Aim of the task
Type the listing below out again exactly. No images.
Exercise inputs Start Marker
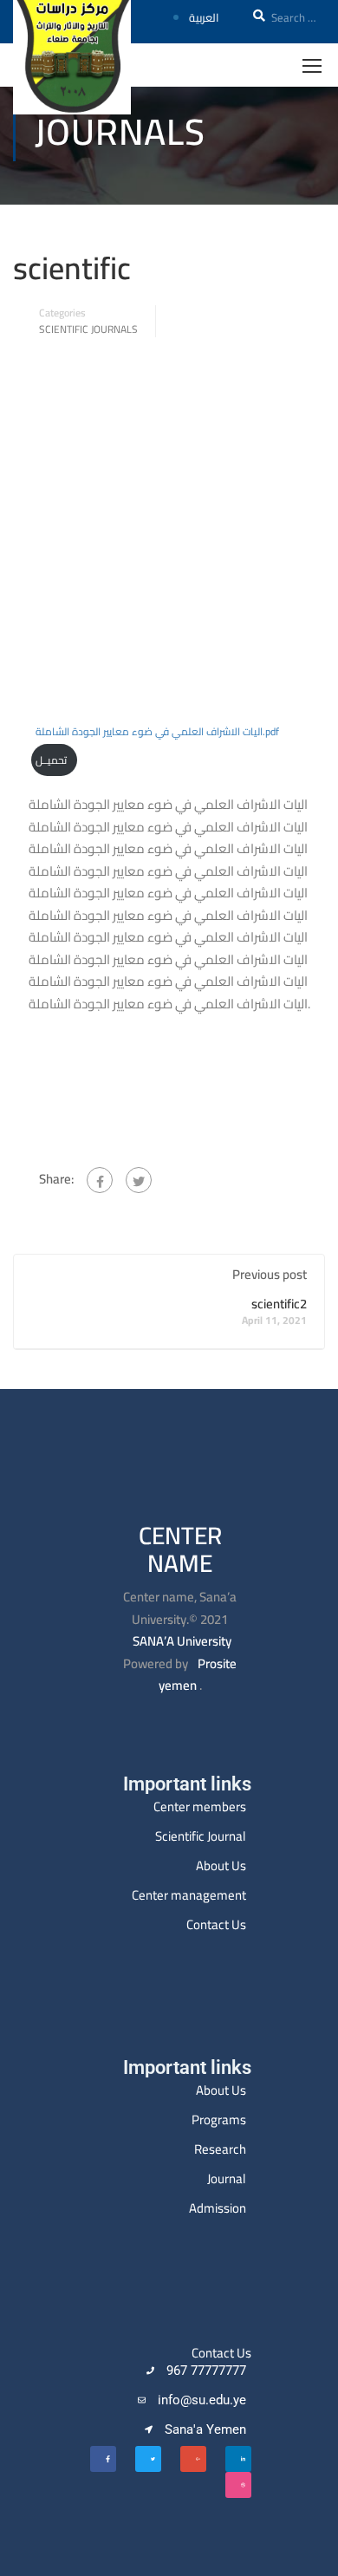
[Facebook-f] (103, 2459)
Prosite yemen (198, 1675)
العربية (204, 17)
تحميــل (51, 760)
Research (220, 2149)
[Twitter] (139, 1180)
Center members (199, 1806)
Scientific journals (88, 329)
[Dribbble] (238, 2485)
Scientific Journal (200, 1836)
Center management (189, 1895)
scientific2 (279, 1303)
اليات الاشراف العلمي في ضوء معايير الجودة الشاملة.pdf (157, 731)
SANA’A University (182, 1640)
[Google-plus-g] (193, 2459)
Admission (217, 2208)
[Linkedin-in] (238, 2459)
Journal (226, 2178)
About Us (221, 1865)
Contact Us (216, 1924)
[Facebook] (100, 1180)
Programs (219, 2119)
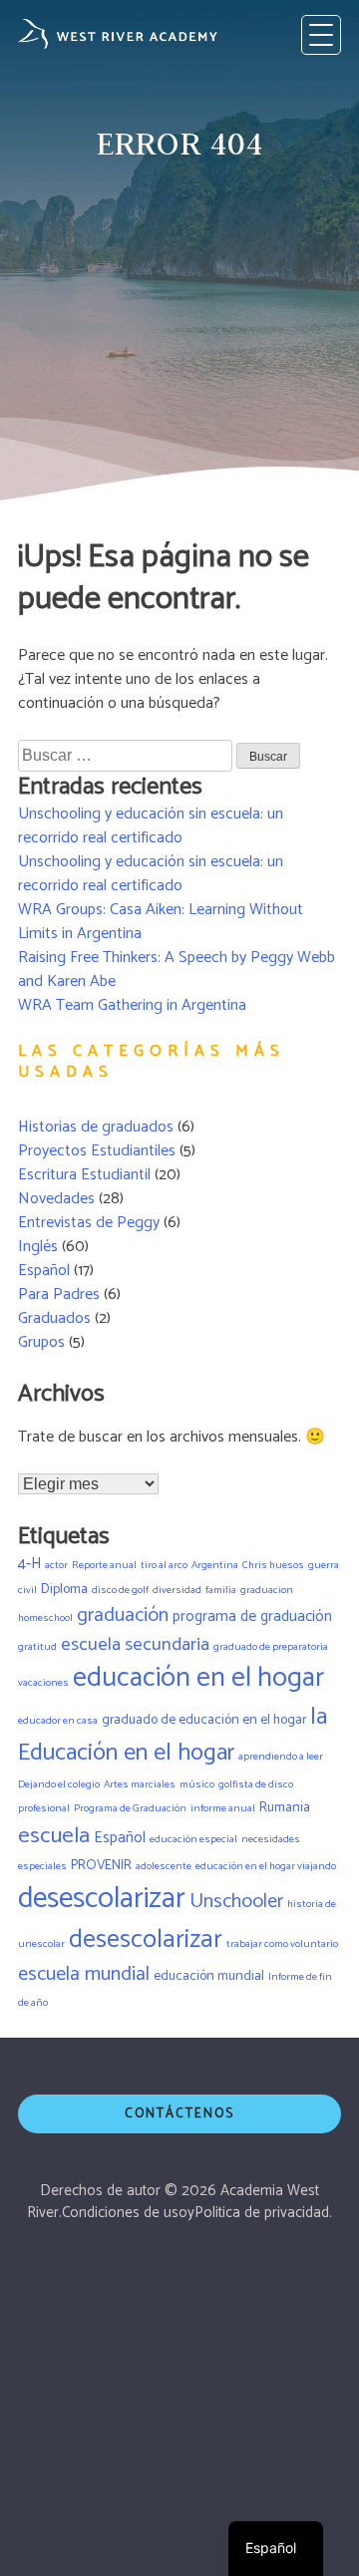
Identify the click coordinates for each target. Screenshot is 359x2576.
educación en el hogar (198, 1678)
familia (220, 1590)
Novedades (56, 1198)
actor (56, 1565)
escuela (54, 1835)
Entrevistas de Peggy (89, 1222)
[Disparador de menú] (321, 35)
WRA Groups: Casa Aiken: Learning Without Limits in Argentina (160, 921)
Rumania (284, 1807)
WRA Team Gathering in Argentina (132, 1005)
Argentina (214, 1565)
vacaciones (43, 1683)
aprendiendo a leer (280, 1757)
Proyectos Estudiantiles (97, 1150)
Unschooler (236, 1901)
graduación (123, 1615)
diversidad (177, 1590)
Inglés (38, 1246)
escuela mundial (84, 1974)
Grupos (41, 1342)
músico (197, 1784)
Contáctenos (179, 2113)
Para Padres (59, 1294)
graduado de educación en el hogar (204, 1720)
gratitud (37, 1647)
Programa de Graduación (130, 1808)
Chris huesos (273, 1565)
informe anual (222, 1808)
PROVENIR (101, 1865)
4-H (29, 1564)
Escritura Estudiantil (84, 1174)
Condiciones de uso (124, 2212)
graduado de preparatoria (270, 1647)
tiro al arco (164, 1565)
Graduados (54, 1318)
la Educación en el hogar (172, 1735)
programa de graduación (252, 1617)
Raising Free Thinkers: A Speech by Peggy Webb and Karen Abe (176, 969)
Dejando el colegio (59, 1784)
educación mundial (209, 1976)
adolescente (163, 1866)
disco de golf (120, 1590)
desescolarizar (101, 1899)
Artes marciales (140, 1784)
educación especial (193, 1839)
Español (44, 1270)
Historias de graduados (96, 1127)
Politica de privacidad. (263, 2212)
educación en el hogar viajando (265, 1866)
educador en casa (58, 1721)
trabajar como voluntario (282, 1944)
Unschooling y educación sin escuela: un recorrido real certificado (150, 826)
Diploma (64, 1589)
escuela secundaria (135, 1644)
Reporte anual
Exercise inputs End Marker
Answer box
[Facebook-f] (103, 2459)
Prosite yemen (198, 1675)
العربية (204, 17)
تحميــل (51, 760)
Research (220, 2149)
[Twitter] (139, 1180)
Center members (199, 1806)
Scientific journals (88, 329)
[Dribbble] (238, 2485)
Scientific Journal (200, 1836)
Center management (189, 1895)
scientific2 (279, 1303)
اليات الاشراف العلمي في ضوء معايير الجودة الشاملة.pdf (157, 731)
SANA’A University (182, 1640)
[Google-plus-g] (193, 2459)
Admission (217, 2208)
[Linkedin-in] (238, 2459)
Journal (226, 2178)
About Us (221, 1865)
Contact Us (216, 1924)
[Facebook] (100, 1180)
Programs (219, 2119)
Identify the click coordinates for each target. Screenshot is 359x2576.
educación en el hogar (198, 1678)
familia (220, 1590)
Novedades (56, 1198)
actor (56, 1565)
escuela (54, 1835)
Entrevistas de Peggy (89, 1222)
[Disparador de menú] (321, 35)
WRA Groups: Casa Aiken: Learning Without Limits in Argentina (160, 921)
Rumania (284, 1807)
WRA Team Gathering in Argentina (132, 1005)
Argentina (214, 1565)
vacaciones (43, 1683)
aprendiendo a leer (280, 1757)
Proyectos Estudiantiles (97, 1150)
Unschooler (236, 1901)
graduación (123, 1615)
diversidad (177, 1590)
Inglés (38, 1246)
escuela mundial (84, 1974)
Grupos (41, 1342)
músico (197, 1784)
Contáctenos (179, 2113)
Para Padres (59, 1294)
graduado de educación en el hogar (204, 1720)
gratitud (37, 1647)
Programa de Graduación (130, 1808)
Chris huesos (273, 1565)
informe anual (222, 1808)
PROVENIR (101, 1865)
4-H (29, 1564)
Escritura Estudiantil (84, 1174)
Condiciones de uso (124, 2212)
graduado de preparatoria (270, 1647)
tiro al arco (164, 1565)
Graduados (54, 1318)
la Educación en el hogar (172, 1735)
programa de graduación (252, 1617)
Raising Free Thinkers: A Speech by Peggy Webb and Karen Abe (176, 969)
Dejando el colegio (59, 1784)
educación mundial (209, 1976)
adolescente (163, 1866)
disco de golf (120, 1590)
desescolarizar (101, 1899)
Artes marciales (140, 1784)
educación especial (193, 1839)
Español (44, 1270)
Historias de graduados (96, 1127)
Politica de privacidad. (263, 2212)
educación en el hogar viajando (265, 1866)
educador en casa (58, 1721)
trabajar como voluntario (282, 1944)
Unschooling y educación sin escuela: un recorrido real certificado (150, 826)
Diploma (64, 1589)
escuela secundaria (135, 1644)
Reporte anual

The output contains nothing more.